Indian Innovator Wins Commonwealth Innovation Award for Inventing Low-cost Housing During Quarantine
Kaif Ali. (photo via IANS)
NEW DELHI – Emerging Indian innovator Kaif Ali, 20, is one of the 15 winners this year of the prestigious Secretary-General’s Commonwealth Innovation for Sustainable Development Awards.
He has invented low-cost portable housing for Covid-19 quarantine and shelter from extreme weather such as earthquakes and flooding.
Kaif’s design has been recognized by the UN under the top 11 emerging innovation start-ups solving climate challenges.
Each winner of the award received a trophy, 3,000 pounds in prize money and the opportunity to scale up their innovations in collaboration with partners and mentors across the Commonwealth.
During the pandemic, Kaif, an architecture student, researched how architecture could prevent the spread of disease.
He designed a prefabricated sustainable shelter, SpaceEra, that would not only help reduce transmission of the virus but could also house refugees worldwide in the future.
He is now known for motivating his fellow youth trying to imitate his approach to start their own sustainability projects and initiatives.
“Winning the Commonwealth Innovation Award lifts my confidence to a greater level and motivates to me work even harder than yesterday and innovate unprecedented solutions to achieve a sustainable future. I pledge to become the voice of the youth transforming the Commonwealth and to Be the Change!” a statement quoting Kaif said.
He has plans to conduct mentorship programs for grass-route innovators to enrich their knowledge and motivate them to work towards social and environmental issues.

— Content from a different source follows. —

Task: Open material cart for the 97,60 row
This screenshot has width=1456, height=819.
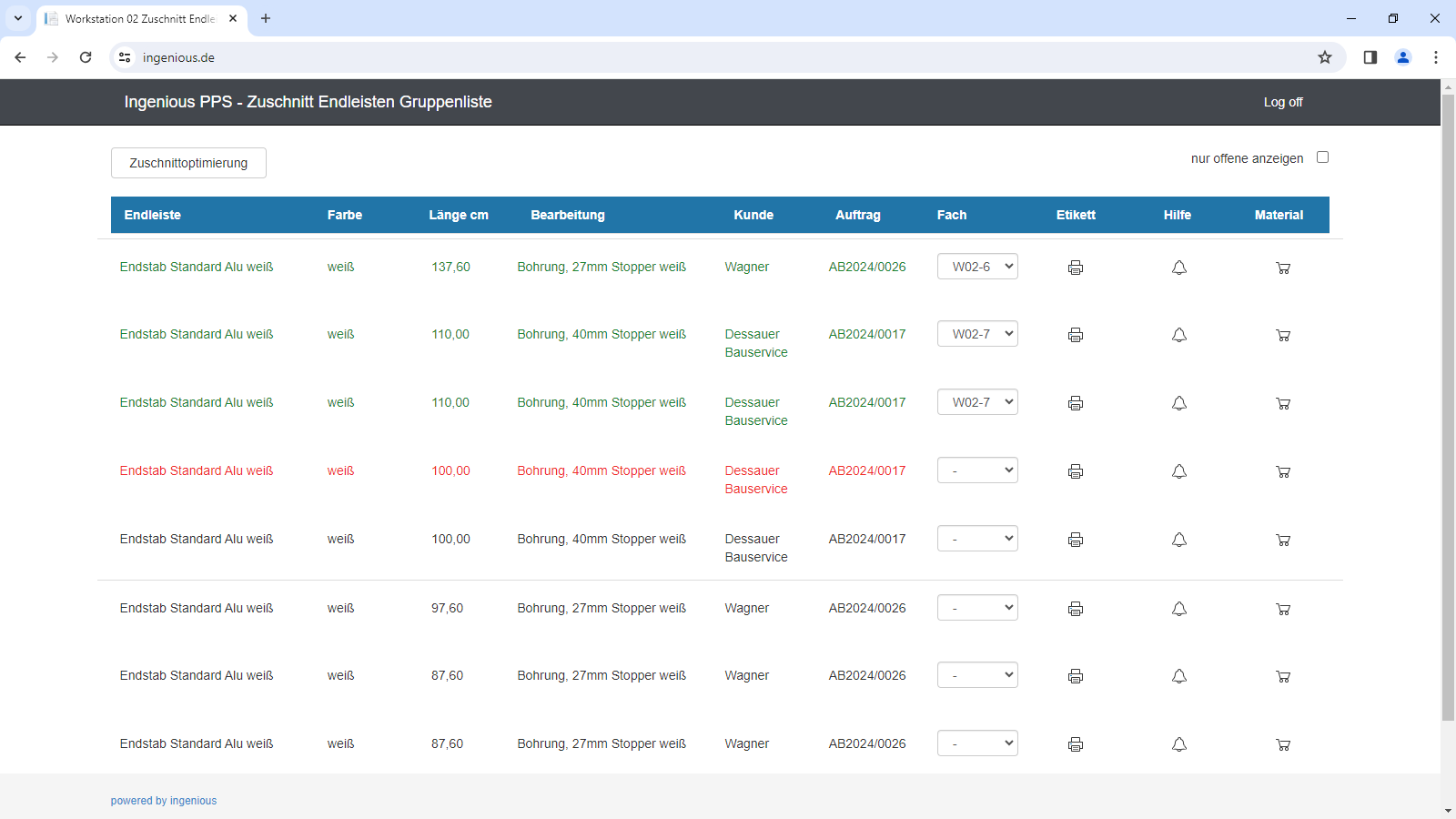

“In the upcoming year, I wish to pursue a masters in architecture and harness my future career towards STEM innovations and youth leadership in the multilateral domain. I aim to devote my career towards the well-being of the mass,” he added.
Commonwealth Secretary-General Patricia Scotland applauded the diverse line-up of change-makers during a virtual meeting in the run up to the UN Climate Change Conference COP26.
She said: “Over many decades, the people of the Commonwealth member nations, through the Commonwealth networks which connect us and encourage us to work together, have found pioneering ways of overcoming daunting challenges and of solving seemingly intractable problems.”